#### [DATA EXCERPTS]

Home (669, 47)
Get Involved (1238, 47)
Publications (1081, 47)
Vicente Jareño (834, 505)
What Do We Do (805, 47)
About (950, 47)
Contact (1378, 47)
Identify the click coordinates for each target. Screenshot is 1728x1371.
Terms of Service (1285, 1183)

...

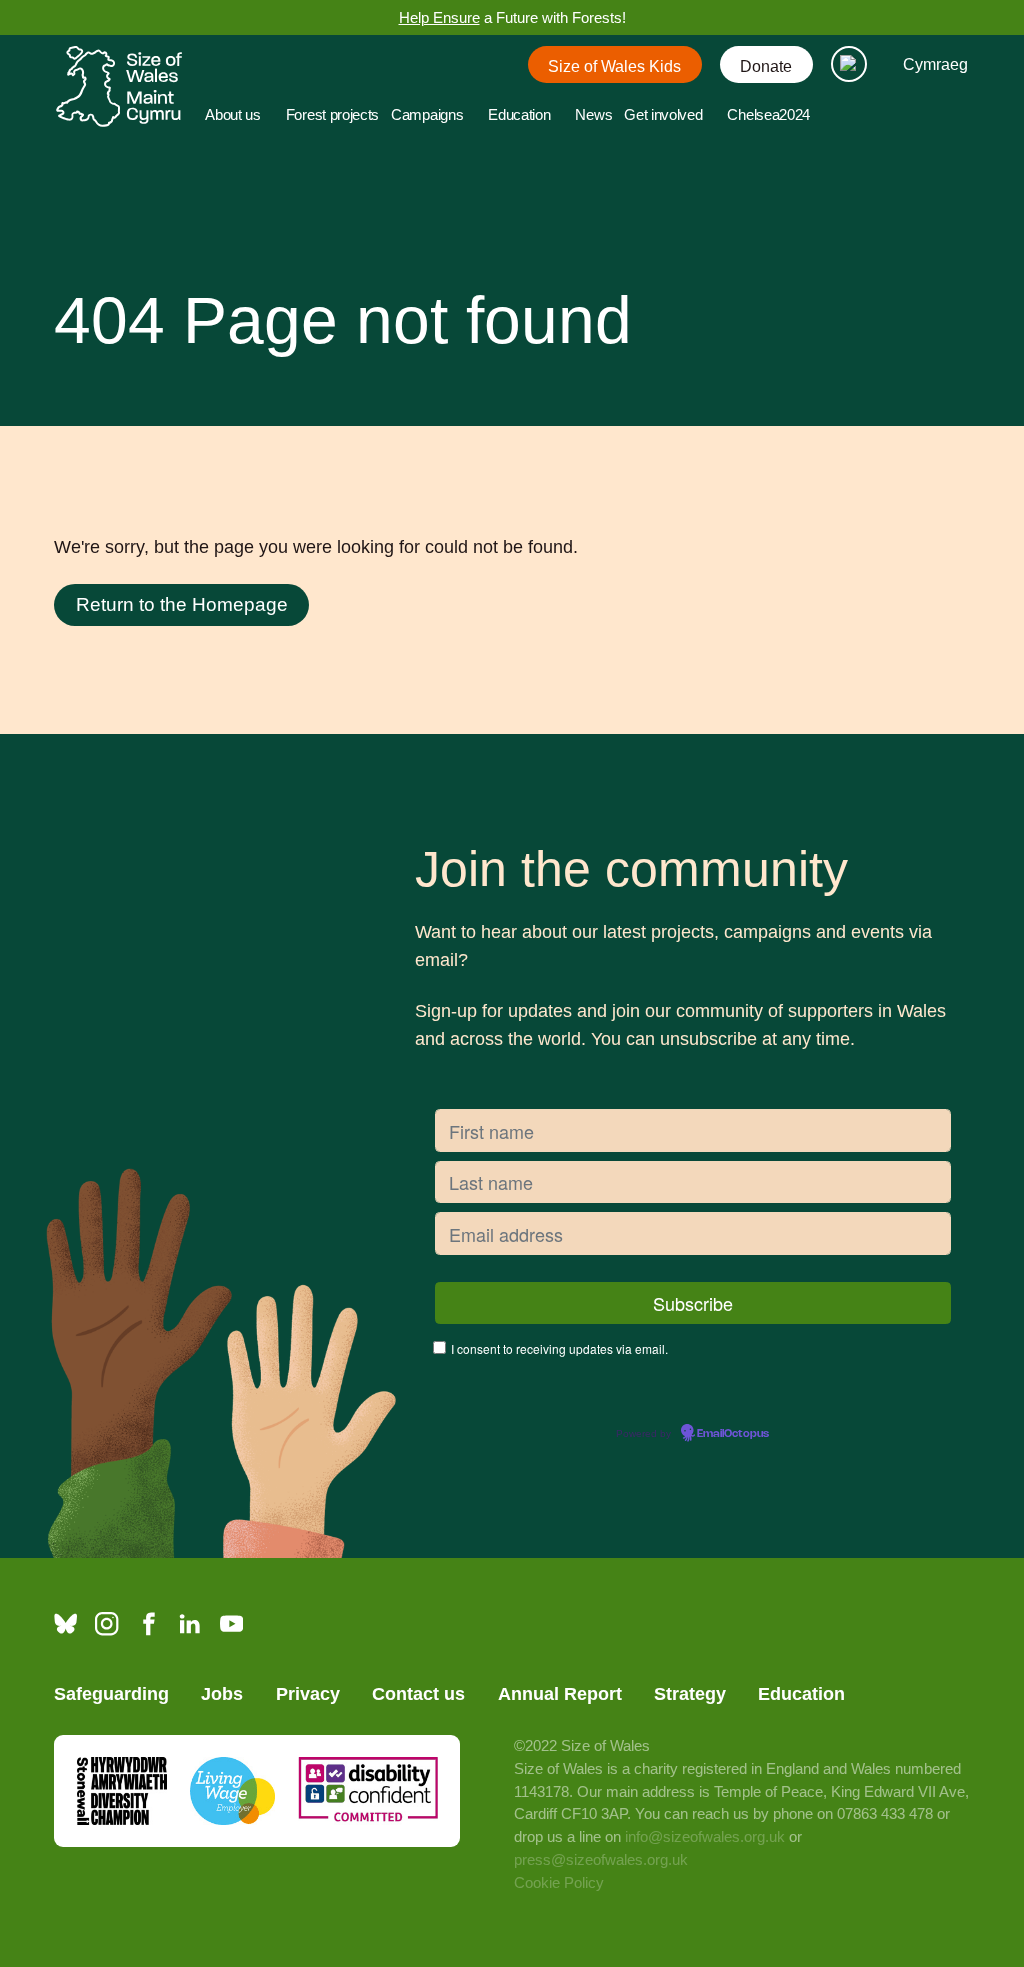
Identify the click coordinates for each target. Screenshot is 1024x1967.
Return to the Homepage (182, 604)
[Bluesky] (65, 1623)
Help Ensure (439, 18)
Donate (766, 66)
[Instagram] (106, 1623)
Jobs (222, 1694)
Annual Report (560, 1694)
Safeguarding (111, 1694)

#### [PROBLEM]
Return, from the data, each line where the string "target" occurs.

#### [ANSWER SPACE]
Identify the click coordinates for each target. Screenshot is 1728x1371.
Identify the click coordinates for each target. Screenshot is 1024x1967.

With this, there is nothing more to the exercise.